KUTIPAN DOKUMEN:
Bisnis.com, JAKARTA — Otoritas Jasa Keuangan (OJK) mengumumkan tidak akan memperpanjang sejumlah relaksasi pada bursa saham yang diberlakukan selama pandemi Covid-19. Hal ini dipandang akan menambah volatilitas harga saham.
Adapun beberapa kebijakan yang tidak lagi mendapat relaksasi dan kembali adalah larangan short selling dengan mengacu pada ketentuan Bursa Efek Indonesia (BEI). Normalisasi juga bakal diterapkan pada kebijakan trading halt selama 30 menit ketika indeks harga saham gabungan (IHSG) mengalami penurunan mencapai 5 persen.
OJK menyebutkan bahwa kebijakan asymmetric auto rejection bawah atau ARB asimetris kembali secara bertahap dengan tetap memperhatikan asesmen kondisi pasar. Sebagaimana diketahui, kebijakan simetris hanya berlaku untuk auto rejection atas (ARA) selama pandemi.
Normalisasi turut menyasar kebijakan pemendekan jam perdagangan serta jam operasional kliring dan penyelesaian. Namun, dengan tetap menyesuaikan dengan jam layanan operasional Bank Indonesia real time gross settlement dan Bank Indonesia scripless securities settlement system.

BAHAN YANG DISEDIAKAN:
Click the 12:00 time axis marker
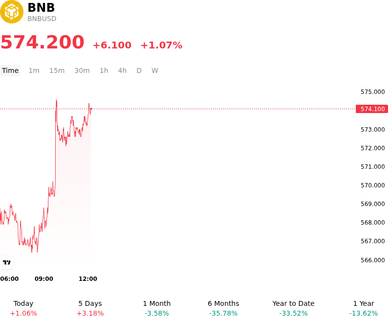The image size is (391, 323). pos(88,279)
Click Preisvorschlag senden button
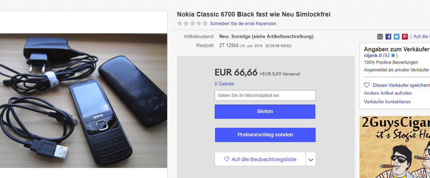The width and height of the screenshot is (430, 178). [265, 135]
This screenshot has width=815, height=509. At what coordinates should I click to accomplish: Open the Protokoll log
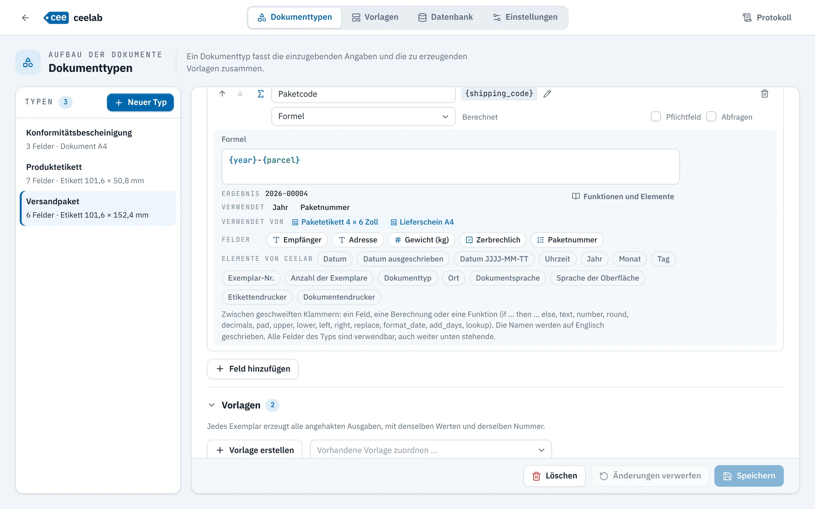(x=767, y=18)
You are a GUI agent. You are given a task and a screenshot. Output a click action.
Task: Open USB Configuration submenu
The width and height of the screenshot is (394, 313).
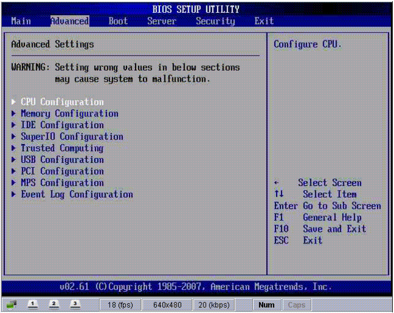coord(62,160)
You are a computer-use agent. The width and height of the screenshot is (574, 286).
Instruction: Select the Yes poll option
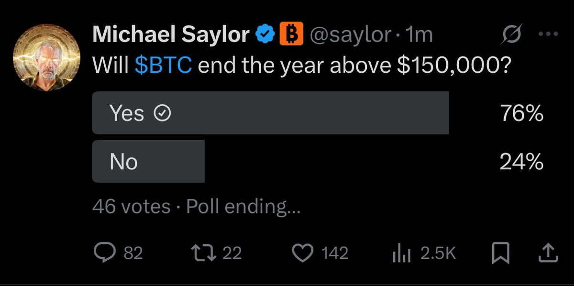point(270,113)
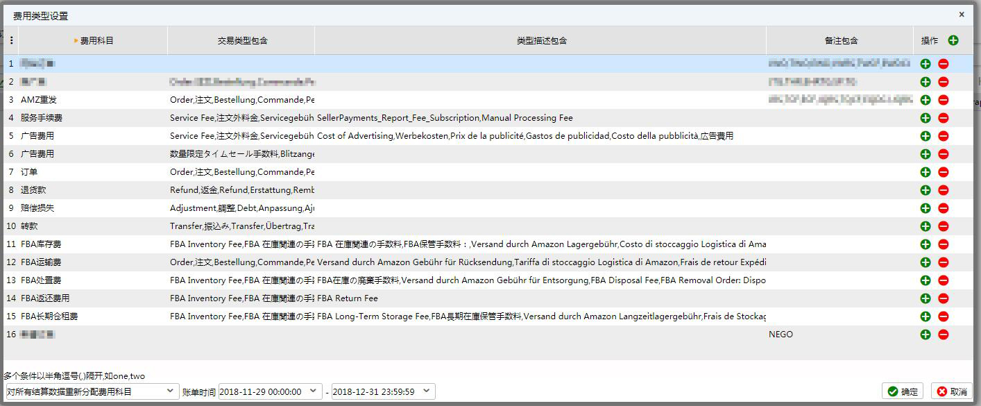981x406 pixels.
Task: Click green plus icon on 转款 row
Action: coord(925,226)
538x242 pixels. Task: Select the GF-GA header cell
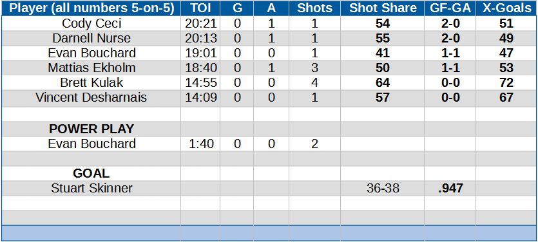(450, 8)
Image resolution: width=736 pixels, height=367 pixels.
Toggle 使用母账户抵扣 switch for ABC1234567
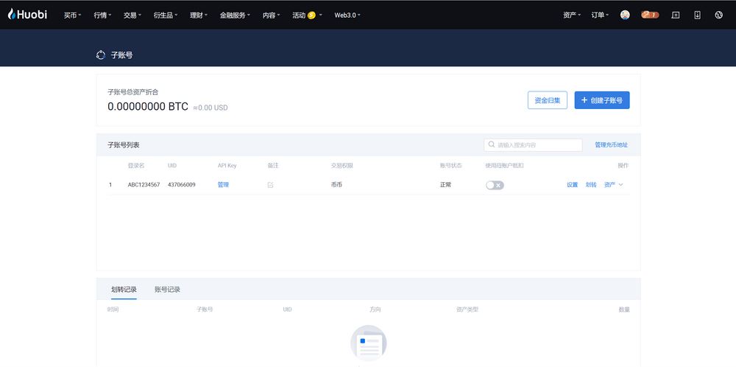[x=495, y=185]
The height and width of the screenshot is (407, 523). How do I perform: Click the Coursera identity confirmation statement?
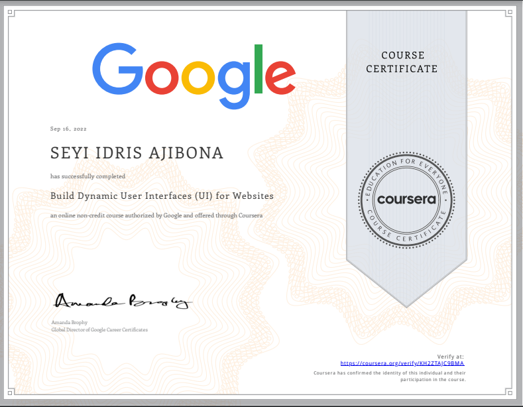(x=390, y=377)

TUJUAN TUGAS: Ringkas kutipan dokumen di atas dalam dua kalimat.

HASIL TUGAS: OJK mengumumkan tidak akan memperpanjang sejumlah relaksasi di bursa saham yang diberlakukan selama pandemi Covid-19, dan hal ini dipandang akan menambah volatilitas harga saham. Normalisasi mencakup kembalinya larangan short selling yang mengacu pada ketentuan BEI, kebijakan trading halt 30 menit saat IHSG turun 5 persen, kembalinya ARB asimetris secara bertahap dengan memperhatikan asesmen kondisi pasar, serta jam perdagangan dan jam operasional kliring dan penyelesaian yang tetap disesuaikan dengan jam layanan operasional Bank Indonesia.